Cancellation as a hook (CancellationHook that raises in before_step): keeps everything in one mechanism, but mixes observation and control. If hooks are supposed to be safe to fail (exception isolation), a cancellation hook that must propagate its exception breaks that contract. Rejected — cancellation is a lifecycle concern, not an observation concern, so it gets its own parameter.
Cancellation via metadata on StepContext: put a CancellationToken in metadata and have each step check it. Follows "behavior on the step" but couples every step to a cancellation concept, and steps that forget to check it silently ignore cancellation. Rejected — cancellation should be guaranteed by the pipeline, not opt-in per step.
Additional run_async callback parameters (no hook protocol): add on_step_done and cancel_token as parameters on run()/run_async(), following the on_sample_done precedent. Minimal and consistent, but each new operational concern (metrics, billing, auth context) requires adding another parameter to the pipeline's public API, which accumulates over time. The hook protocol pays a small upfront design cost to avoid this parameter growth.

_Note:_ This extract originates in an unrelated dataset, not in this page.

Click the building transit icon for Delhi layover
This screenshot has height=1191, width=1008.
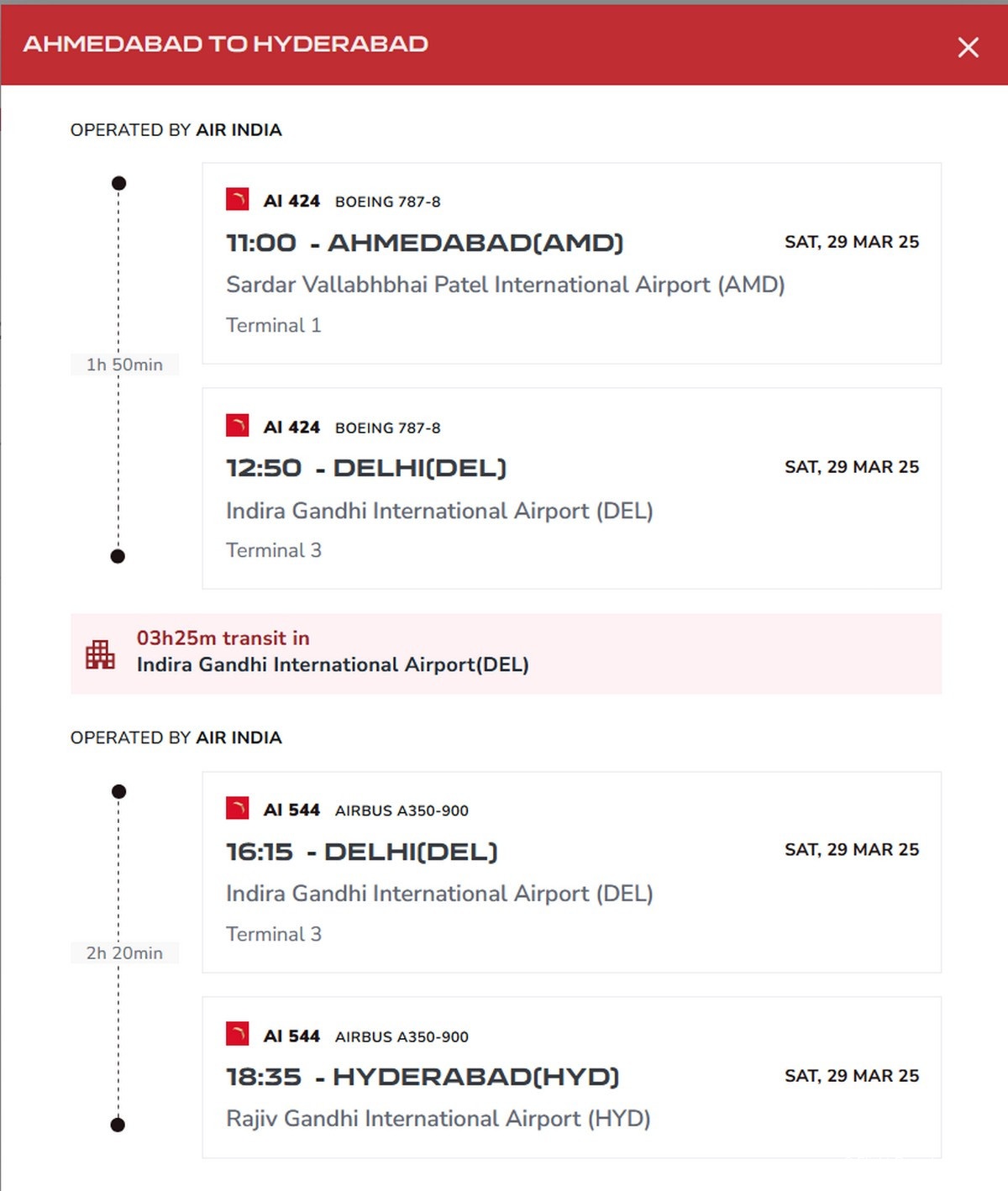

External Libraries Considered

This pattern is known as Pipes and Filters. Several open source libraries implement variants of it. None were adopted — reasons below.

Kedro — closest to the requires/provides model. Nodes declare explicit named inputs and outputs; pipelines are composable. The gap: requires a "data catalog" abstraction for named datasets, has no async_boundary concept, and is oriented toward ML/ETL rather than agentic loops. Fighting the data catalog to pass a StepContext would cost more than writing the primitives cleanly.

Hamilton — lightest-weight equivalent. Functions declare inputs as parameters and outputs as return types; the framework infers the DAG. No server, no UI. The gap: no built-in async boundary, no fork/join Branch, no per-step max_workers. Gets contract validation for free but requires building all concurrency from scratch anyway.

Pypeln — designed for exactly the "process N samples through concurrent stages" problem. Has sync, thread, and async modes. The gap: no typed contracts, no Branch, no nested pipelines. Gets the async_boundary-style throughput but not the structural guarantees.

Dagster — closest overall feature set. Ops (≈ Steps) with typed inputs/outputs, jobs (≈ Pipelines), graph-based branching. The gap: it is a platform, not a library. Brings a scheduler, UI, asset catalog, and significant operational overhead. Too heavy to embed inside ACE.

Conclusion: The specific combination of async_boundary, per-step max_workers, Pipeline-as-Step nesting, and SampleResult error wrapping is not provided by any of the above out of the box. Adapting any of them would cost as much as writing the ~300-line core cleanly.

What is borrowed rather than written: concurrent.futures.ThreadPoolExecutor for the background step pools, and asyncio.gather (or anyio task groups) for Branch internals.